NHS staff only have to wait four weeks after redundancy before they can take up a new job, although the chief executive of NHS England, Sir David Nicholson, has asked managers to wait six months at least.

Mr Cooper said: “Whilst I have continued to work in full-time employment in the NHS since March 2013, I have only charged for 75 per cent of my time, which I believe reflects the spirit of the letter from Sir David.”

Labour and Conservative MPs were outraged by the payoffs, although there is no suggestion that any rules were broken.

Steve Barclay, a Tory member of the Public Accounts Committee, said: “This is typical of the revolving-door culture that follows publicly funded redundancy payouts and reflects a culture within the NHS which remains cavalier with public money.”

And Margaret Hodge, chairwoman of the committee, said: “We all know of the challenges the NHS is facing financially, so to see it openly wasting money in this way, shovelling out redundancy payments and then rehiring people elsewhere in the system is scandalous.

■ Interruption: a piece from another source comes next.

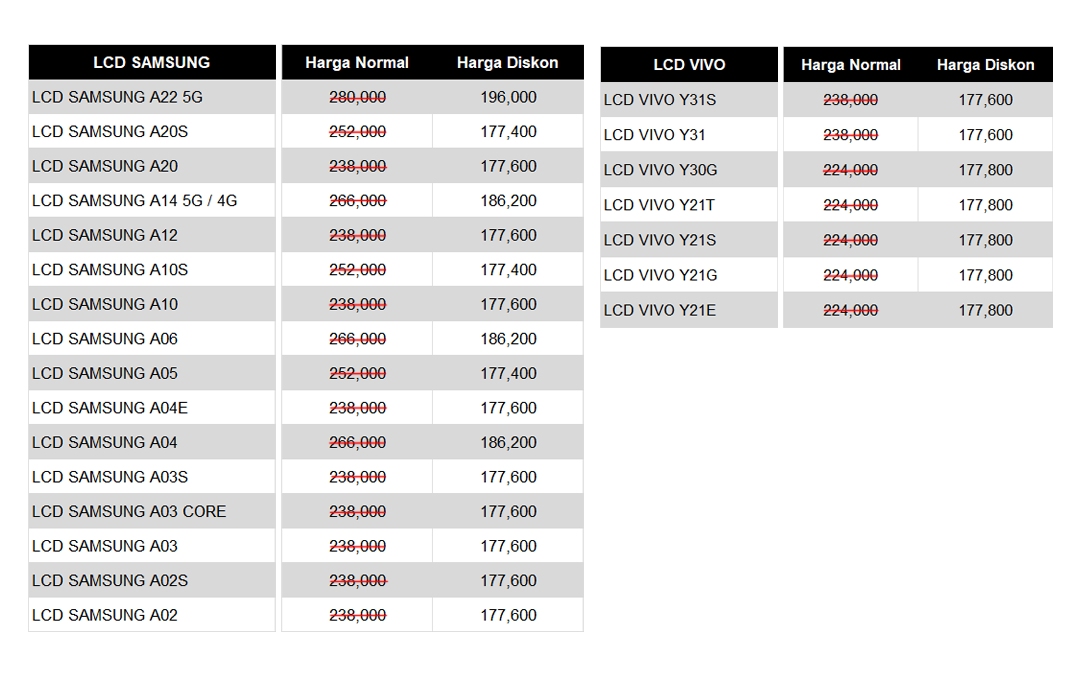Select the LCD SAMSUNG A03 CORE item
Screen dimensions: 1080x675
point(129,512)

It also looks as if the NHS has misled both the National Audit Office and the taxpayer to the tune of over one million pounds. It is not acceptable.”

Andy Burnham, the Shadow Health Secretary, said: “Anybody who never left the employment of the NHS should pay back any redundancy they've received. The sheer scale of the waste is breathtaking, a scandalous abuse of precious NHS resources.”